1. Weak Obfuscation of Proximity Queries:

  An obfuscator for a functionality g generates a scrambled circuit
which allows one to evaluate g on any input, but leaks no additional
information. We show how to (weakly) obfuscate *proximity queries*: we
design a randomized function Obf(w) such that for any w, given Obf(w)
one can verify if a candidate string y is close to w, yet if an
adversary's a priori probability of guessing w was low, Obf(w) reveals
no function of w.
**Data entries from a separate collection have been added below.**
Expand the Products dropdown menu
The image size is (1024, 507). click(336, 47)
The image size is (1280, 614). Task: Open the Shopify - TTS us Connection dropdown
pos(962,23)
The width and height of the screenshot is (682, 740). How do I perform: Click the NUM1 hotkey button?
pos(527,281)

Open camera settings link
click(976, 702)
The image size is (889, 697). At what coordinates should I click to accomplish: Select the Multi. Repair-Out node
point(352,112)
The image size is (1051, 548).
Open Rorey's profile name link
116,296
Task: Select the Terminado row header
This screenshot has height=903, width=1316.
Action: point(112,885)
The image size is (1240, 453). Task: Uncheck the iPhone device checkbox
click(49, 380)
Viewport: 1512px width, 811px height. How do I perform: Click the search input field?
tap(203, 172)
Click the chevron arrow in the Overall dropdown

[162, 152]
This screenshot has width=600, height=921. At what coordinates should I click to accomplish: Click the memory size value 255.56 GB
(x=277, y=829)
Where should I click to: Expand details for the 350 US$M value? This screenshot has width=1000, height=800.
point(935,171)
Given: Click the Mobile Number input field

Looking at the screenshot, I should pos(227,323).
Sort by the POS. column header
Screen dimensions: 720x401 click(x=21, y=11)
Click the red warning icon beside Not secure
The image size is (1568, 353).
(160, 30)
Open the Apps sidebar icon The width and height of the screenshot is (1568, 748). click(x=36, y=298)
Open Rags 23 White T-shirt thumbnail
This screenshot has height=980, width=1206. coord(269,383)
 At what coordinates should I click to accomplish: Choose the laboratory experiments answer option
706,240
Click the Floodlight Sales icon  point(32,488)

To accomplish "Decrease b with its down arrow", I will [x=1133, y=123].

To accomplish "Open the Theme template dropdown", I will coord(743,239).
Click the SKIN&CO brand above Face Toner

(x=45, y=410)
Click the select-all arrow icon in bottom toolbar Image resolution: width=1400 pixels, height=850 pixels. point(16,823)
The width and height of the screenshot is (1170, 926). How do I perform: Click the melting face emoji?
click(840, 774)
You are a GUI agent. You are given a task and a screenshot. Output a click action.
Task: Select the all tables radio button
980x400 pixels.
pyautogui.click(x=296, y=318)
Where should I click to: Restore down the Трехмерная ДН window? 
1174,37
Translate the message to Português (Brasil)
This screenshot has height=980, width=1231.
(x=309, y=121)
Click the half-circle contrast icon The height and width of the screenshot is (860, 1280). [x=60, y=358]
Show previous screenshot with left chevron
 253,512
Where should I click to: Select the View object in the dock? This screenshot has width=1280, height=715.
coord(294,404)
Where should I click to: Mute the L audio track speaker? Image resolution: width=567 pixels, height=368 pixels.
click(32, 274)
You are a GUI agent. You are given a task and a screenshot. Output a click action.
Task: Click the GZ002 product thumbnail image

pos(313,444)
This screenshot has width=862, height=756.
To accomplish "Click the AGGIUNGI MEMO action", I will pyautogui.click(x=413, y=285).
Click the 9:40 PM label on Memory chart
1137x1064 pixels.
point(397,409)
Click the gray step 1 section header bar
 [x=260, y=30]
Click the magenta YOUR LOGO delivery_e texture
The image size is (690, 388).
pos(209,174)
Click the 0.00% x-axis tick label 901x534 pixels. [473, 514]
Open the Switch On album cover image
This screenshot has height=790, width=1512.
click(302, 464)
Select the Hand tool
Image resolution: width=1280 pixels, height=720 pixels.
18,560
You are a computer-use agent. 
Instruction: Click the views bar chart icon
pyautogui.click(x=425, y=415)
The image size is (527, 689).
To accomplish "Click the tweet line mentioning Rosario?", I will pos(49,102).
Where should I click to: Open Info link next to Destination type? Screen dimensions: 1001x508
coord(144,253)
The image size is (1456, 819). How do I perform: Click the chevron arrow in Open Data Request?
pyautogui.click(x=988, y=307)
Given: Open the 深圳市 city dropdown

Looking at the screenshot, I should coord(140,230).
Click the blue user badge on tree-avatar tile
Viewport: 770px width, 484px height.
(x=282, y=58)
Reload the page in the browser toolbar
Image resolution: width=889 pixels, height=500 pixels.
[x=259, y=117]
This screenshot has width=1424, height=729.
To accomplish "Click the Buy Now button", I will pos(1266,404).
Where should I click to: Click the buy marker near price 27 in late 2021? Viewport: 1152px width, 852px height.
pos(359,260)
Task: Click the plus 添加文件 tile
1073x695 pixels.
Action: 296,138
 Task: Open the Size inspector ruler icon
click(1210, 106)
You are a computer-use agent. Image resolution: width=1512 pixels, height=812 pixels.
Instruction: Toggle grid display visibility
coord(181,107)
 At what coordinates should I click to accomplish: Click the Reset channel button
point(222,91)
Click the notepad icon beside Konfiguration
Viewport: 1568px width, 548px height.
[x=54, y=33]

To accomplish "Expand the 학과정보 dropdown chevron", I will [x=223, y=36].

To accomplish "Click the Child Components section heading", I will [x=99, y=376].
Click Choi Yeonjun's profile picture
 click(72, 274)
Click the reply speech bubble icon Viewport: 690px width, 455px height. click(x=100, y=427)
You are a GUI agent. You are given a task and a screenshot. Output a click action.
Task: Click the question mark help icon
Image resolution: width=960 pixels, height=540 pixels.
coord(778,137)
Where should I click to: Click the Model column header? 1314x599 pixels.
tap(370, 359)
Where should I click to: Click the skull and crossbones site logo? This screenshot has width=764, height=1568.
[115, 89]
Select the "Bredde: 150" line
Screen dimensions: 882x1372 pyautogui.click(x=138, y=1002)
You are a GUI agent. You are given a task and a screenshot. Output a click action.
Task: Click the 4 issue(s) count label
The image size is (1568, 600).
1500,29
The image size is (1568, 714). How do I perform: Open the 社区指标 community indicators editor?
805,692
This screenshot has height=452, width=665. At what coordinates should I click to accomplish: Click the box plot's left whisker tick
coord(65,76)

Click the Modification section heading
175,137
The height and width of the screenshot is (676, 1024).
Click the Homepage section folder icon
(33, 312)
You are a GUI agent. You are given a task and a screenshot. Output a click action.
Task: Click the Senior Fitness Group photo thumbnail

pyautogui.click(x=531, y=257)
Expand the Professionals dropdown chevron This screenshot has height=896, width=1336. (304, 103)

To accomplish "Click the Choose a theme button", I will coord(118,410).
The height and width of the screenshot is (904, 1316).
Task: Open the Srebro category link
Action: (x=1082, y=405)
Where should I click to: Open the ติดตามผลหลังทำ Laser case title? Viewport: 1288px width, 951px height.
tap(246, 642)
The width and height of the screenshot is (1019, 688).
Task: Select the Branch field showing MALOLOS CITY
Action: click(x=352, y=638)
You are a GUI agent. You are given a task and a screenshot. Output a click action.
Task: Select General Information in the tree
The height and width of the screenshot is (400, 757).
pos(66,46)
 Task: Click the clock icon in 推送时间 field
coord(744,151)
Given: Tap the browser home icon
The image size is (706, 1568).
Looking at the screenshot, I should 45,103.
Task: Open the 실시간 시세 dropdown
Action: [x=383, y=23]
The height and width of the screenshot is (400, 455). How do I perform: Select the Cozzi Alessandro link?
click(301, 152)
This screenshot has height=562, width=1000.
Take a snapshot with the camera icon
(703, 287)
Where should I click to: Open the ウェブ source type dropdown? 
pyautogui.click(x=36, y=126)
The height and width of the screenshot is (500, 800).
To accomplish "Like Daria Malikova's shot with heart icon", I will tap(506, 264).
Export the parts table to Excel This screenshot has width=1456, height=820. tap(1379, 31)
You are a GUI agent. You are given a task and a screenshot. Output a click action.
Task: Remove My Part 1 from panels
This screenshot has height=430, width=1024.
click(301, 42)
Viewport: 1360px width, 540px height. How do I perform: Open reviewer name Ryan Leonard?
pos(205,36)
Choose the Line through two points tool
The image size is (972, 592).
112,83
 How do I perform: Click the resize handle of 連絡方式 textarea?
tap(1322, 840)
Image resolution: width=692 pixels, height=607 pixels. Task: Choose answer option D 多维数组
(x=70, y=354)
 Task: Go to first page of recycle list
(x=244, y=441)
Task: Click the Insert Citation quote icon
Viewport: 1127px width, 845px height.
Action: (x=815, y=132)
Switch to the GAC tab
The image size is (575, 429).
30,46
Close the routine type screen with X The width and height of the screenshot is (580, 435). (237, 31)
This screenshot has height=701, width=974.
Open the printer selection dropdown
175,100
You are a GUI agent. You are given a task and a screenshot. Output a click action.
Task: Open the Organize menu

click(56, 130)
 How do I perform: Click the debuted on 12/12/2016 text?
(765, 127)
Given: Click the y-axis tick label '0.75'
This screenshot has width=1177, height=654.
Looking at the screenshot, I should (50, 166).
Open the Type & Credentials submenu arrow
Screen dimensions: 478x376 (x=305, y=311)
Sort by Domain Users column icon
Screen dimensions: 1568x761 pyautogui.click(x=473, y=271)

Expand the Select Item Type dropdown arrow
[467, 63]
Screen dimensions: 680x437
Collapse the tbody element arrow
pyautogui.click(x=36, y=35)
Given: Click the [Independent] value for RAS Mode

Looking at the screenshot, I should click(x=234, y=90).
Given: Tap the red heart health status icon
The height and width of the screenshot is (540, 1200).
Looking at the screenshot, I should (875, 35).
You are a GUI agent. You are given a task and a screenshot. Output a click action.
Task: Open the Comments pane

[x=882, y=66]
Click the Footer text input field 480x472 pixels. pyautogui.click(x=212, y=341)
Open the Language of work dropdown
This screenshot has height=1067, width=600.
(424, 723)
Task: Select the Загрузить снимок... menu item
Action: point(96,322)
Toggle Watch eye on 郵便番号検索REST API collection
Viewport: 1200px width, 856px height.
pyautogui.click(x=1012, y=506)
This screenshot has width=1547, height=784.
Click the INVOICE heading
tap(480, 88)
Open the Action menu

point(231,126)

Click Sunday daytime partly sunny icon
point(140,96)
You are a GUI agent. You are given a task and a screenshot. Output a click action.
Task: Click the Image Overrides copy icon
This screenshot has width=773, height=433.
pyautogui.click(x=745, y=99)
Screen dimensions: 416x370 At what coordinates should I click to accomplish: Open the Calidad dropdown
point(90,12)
This corresponds to constructing noise-tolerant
"perfectly one-way hash functions" (Canetti et al., STOC 1998).

2. Private "Fuzzy Extractors'':

  A fuzzy extractor (Dodis et al., Eurocrypt 2004) takes a nonuniformly 
random, error-prone input W (e.g. a fingerprint or iris scan) 
and produces two outputs, a public string P and a key R, with two
guarantees: R is uniformly random given P, and yet given both P and 
any string Y close to W, one can recover R exactly. Our constructions 
yield fuzzy extractors with an added privacy guarantee: P reveals no 
function of the original input W. This means, in particular, that a 
sensitive sub-string of W will not accidentally be revealed.

3. Noise Tolerance and Key Re-Use in the Bounded Storage Model:

  We give a scheme for key extraction in the bounded storage model 
with noise (Y.-Z. Ding, TCC 2005) which allows one to re-use the same 
initial key to derive many different session keys based on long public 
random strings. This answers the main open question from Ding's work.

Joint work with Yevgeniy Dodis (New York University). To appear at 
STOC 2005.